Work to do:
Rewrite the stretch from the start of the material through the line containing "coord(405,53)", replacing "text field" with "input box" and keeping everything else unchanged. Leave the pictures out of your answer.

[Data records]
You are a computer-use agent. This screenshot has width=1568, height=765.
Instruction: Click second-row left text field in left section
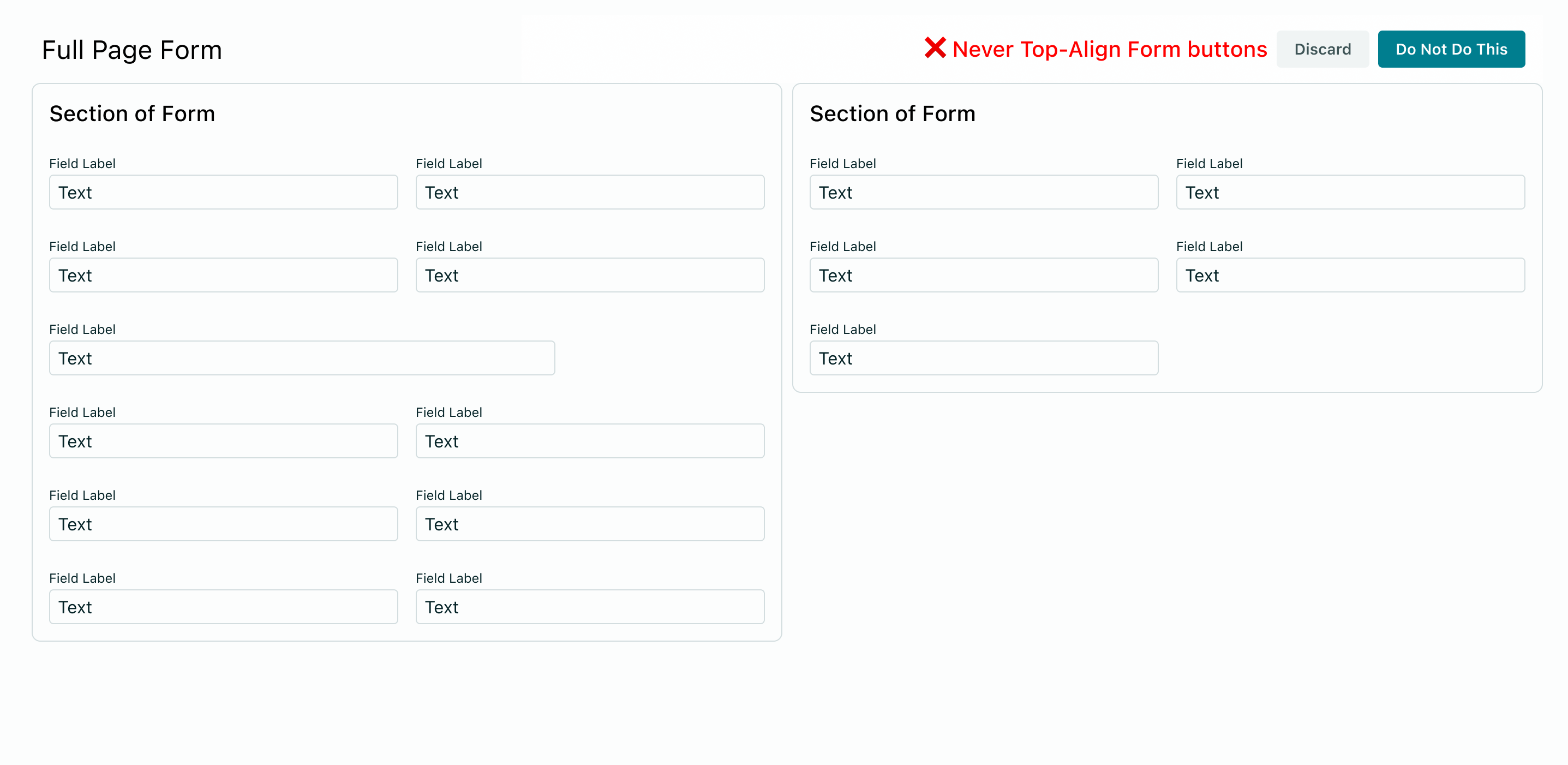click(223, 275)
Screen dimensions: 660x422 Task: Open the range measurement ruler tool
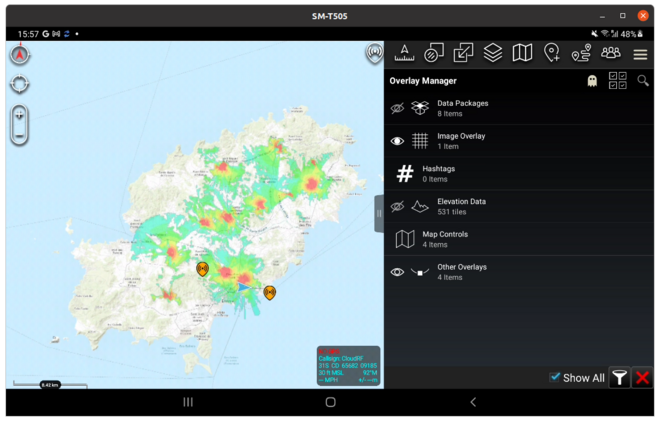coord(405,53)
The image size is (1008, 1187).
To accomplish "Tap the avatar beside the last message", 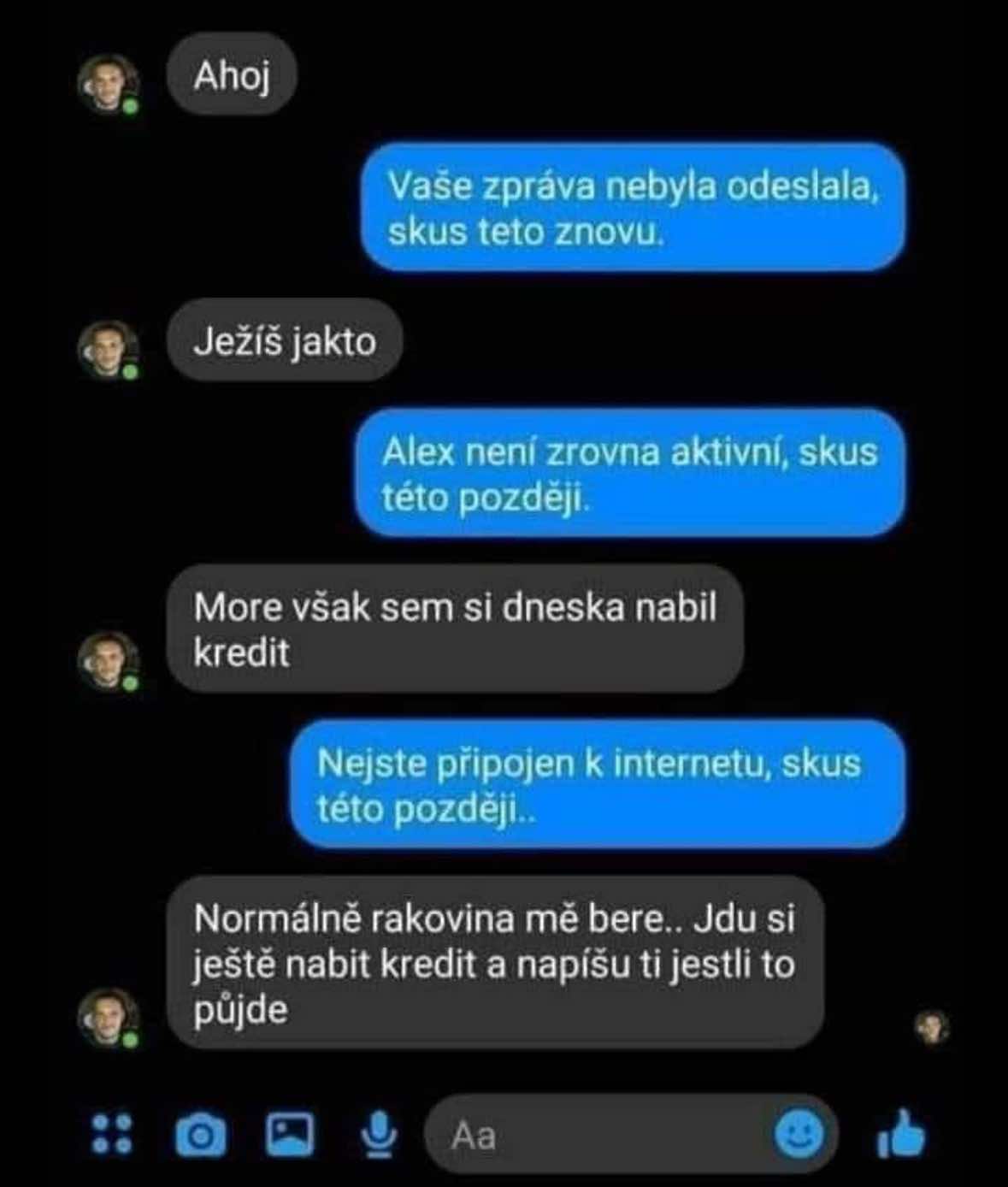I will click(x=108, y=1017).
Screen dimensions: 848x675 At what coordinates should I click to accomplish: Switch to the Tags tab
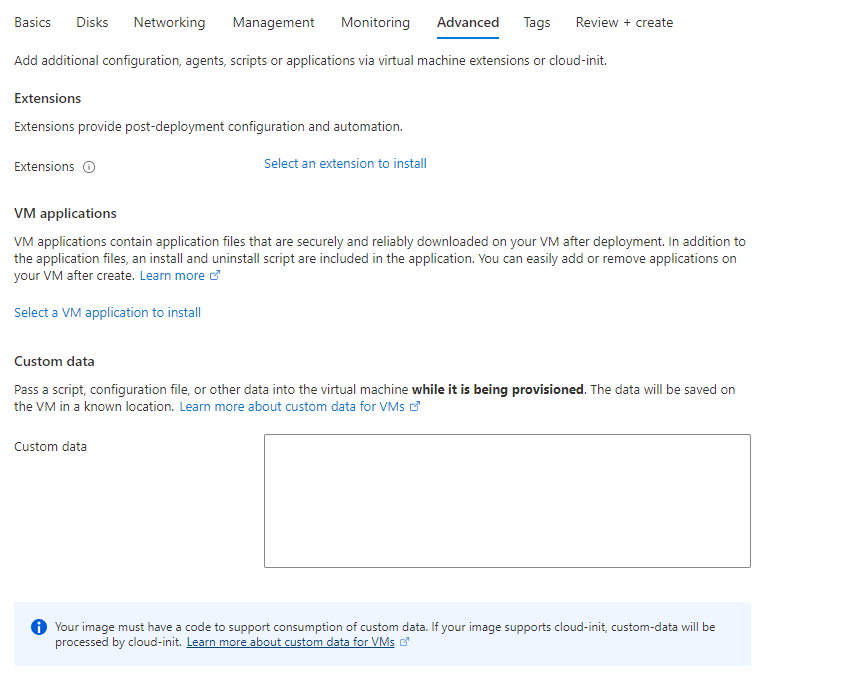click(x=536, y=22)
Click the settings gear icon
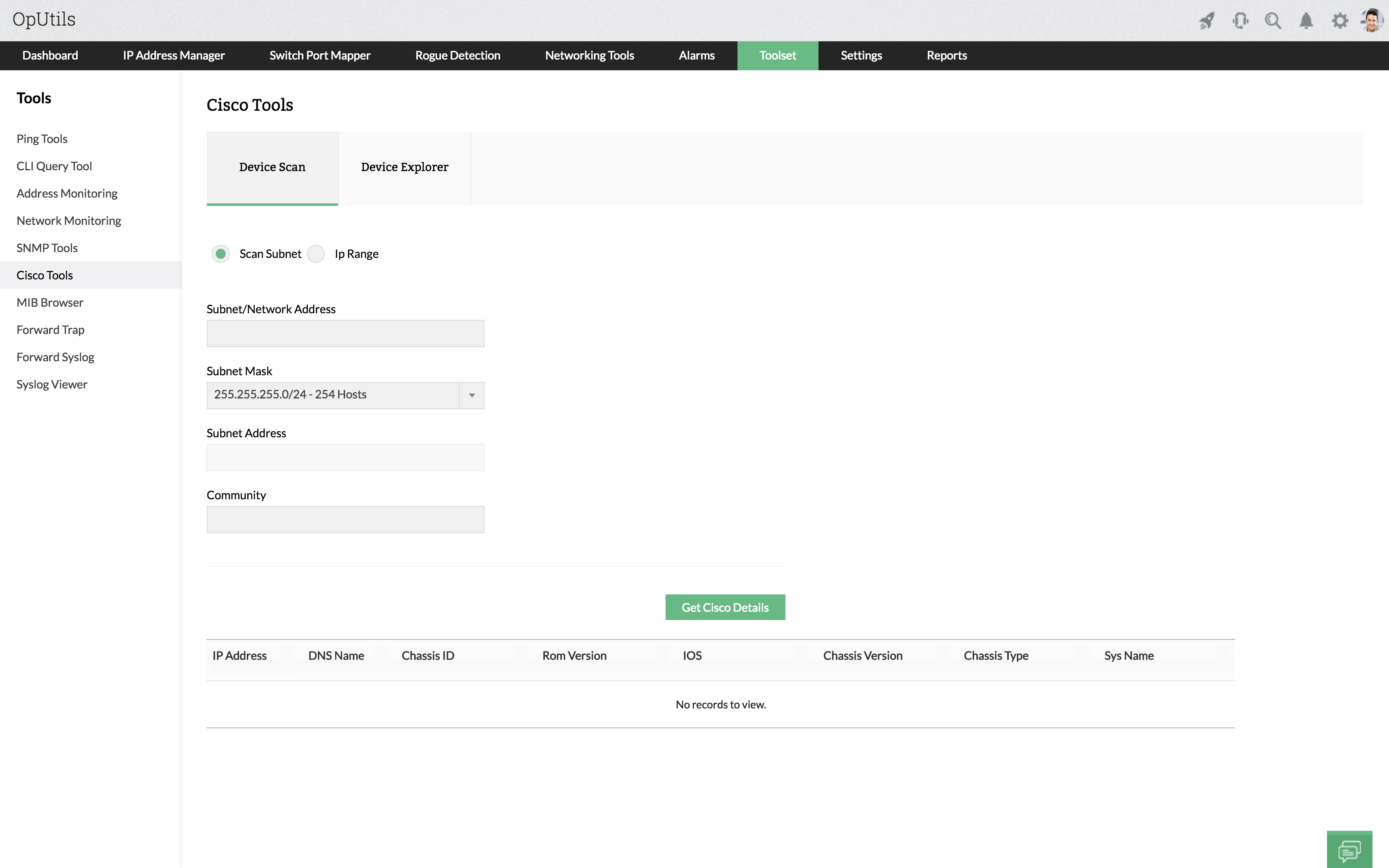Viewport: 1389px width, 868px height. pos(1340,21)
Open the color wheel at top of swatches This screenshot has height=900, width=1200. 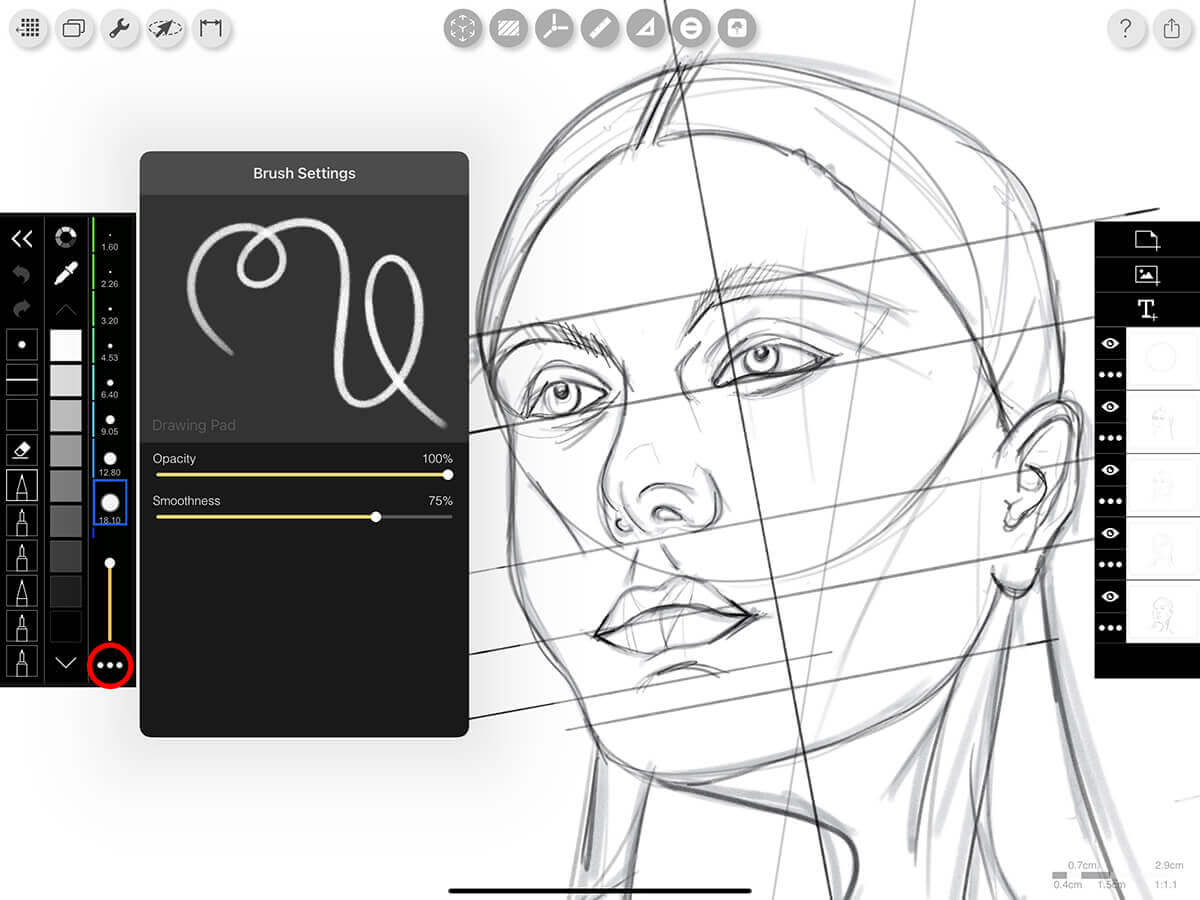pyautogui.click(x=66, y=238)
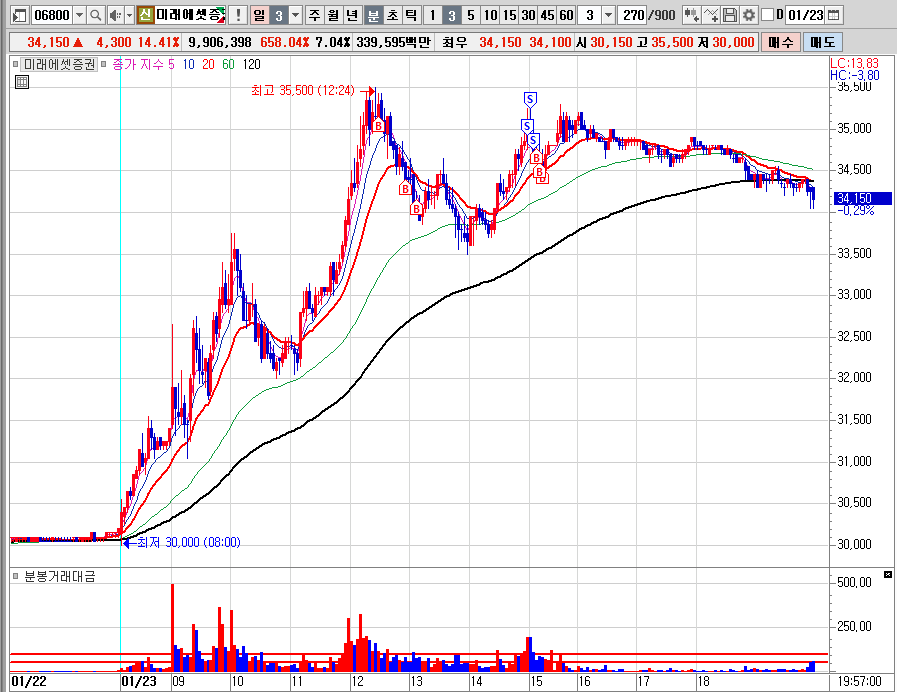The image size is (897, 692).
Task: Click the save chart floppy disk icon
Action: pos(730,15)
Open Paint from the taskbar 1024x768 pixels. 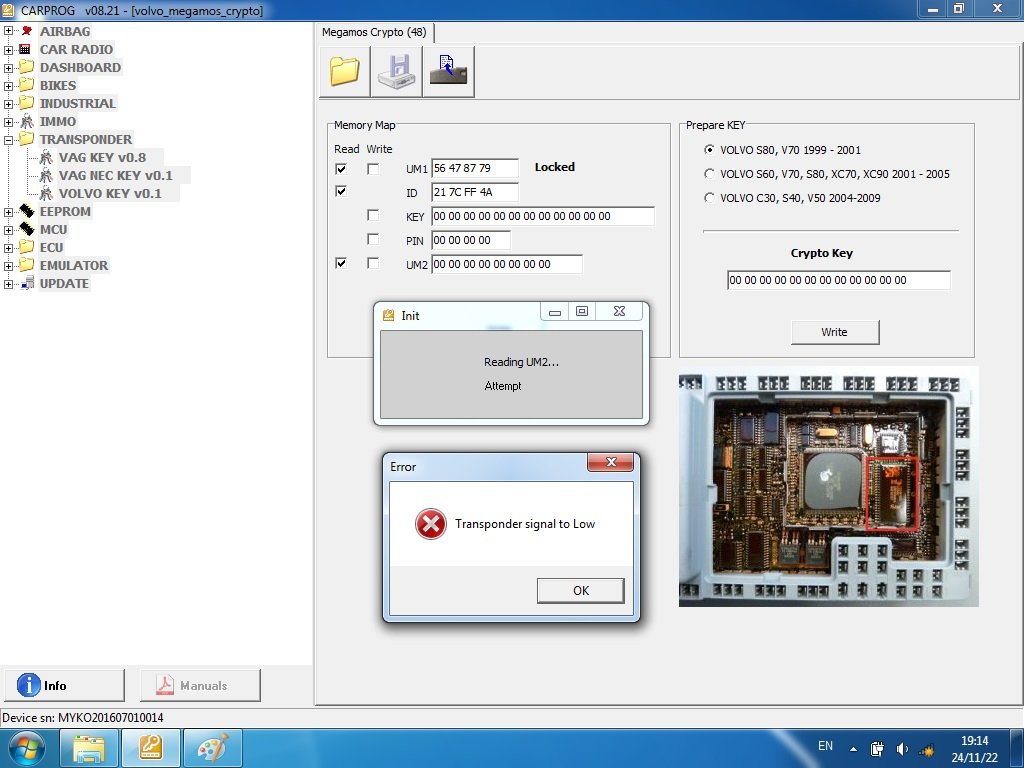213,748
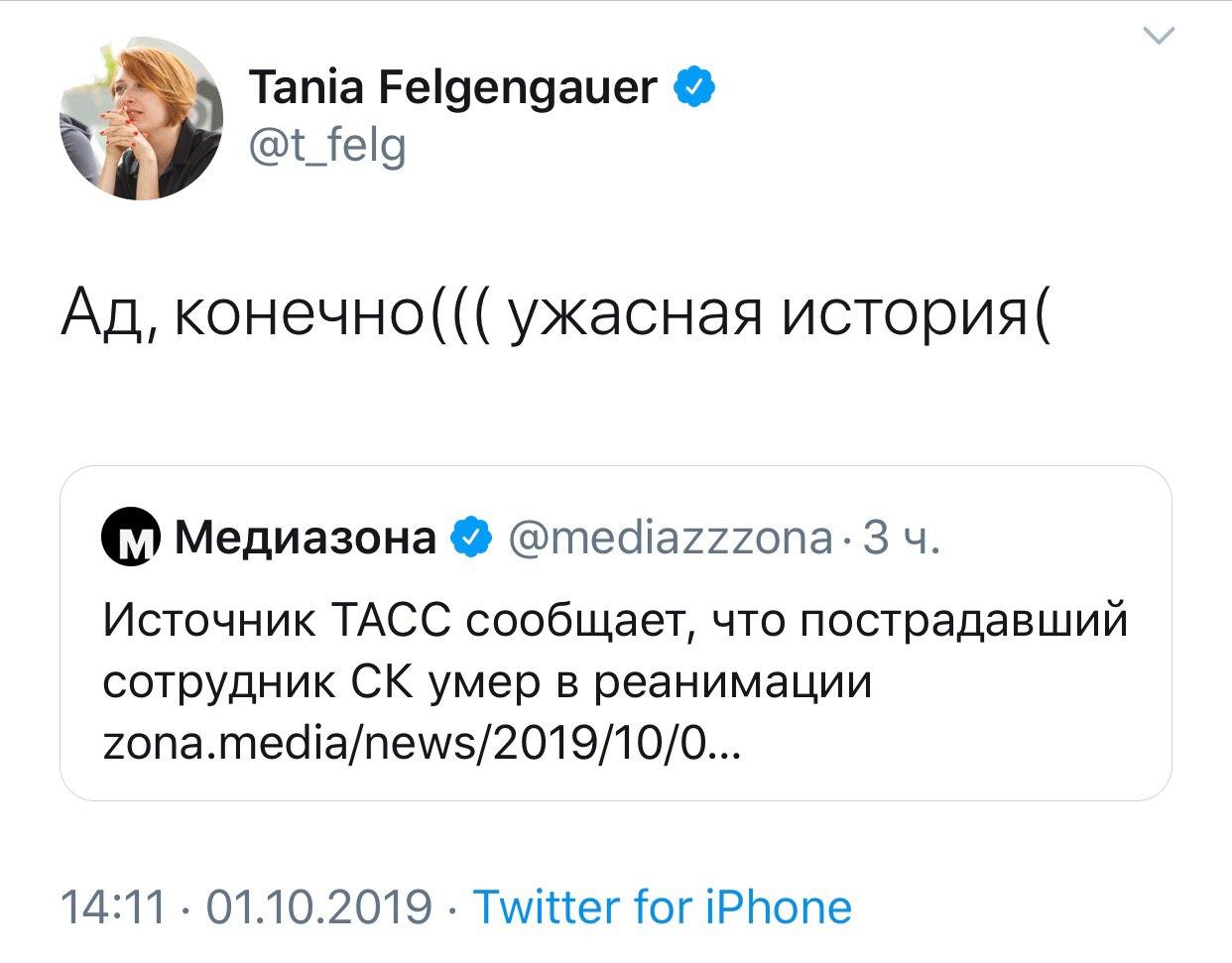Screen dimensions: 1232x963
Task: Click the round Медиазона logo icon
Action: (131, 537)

Output below:
You are a computer-use agent. This screenshot has width=1568, height=765.
Instruction: Click second-row left input box in left section
click(223, 275)
Screen dimensions: 660x422 Task: Open the range measurement ruler tool
coord(405,53)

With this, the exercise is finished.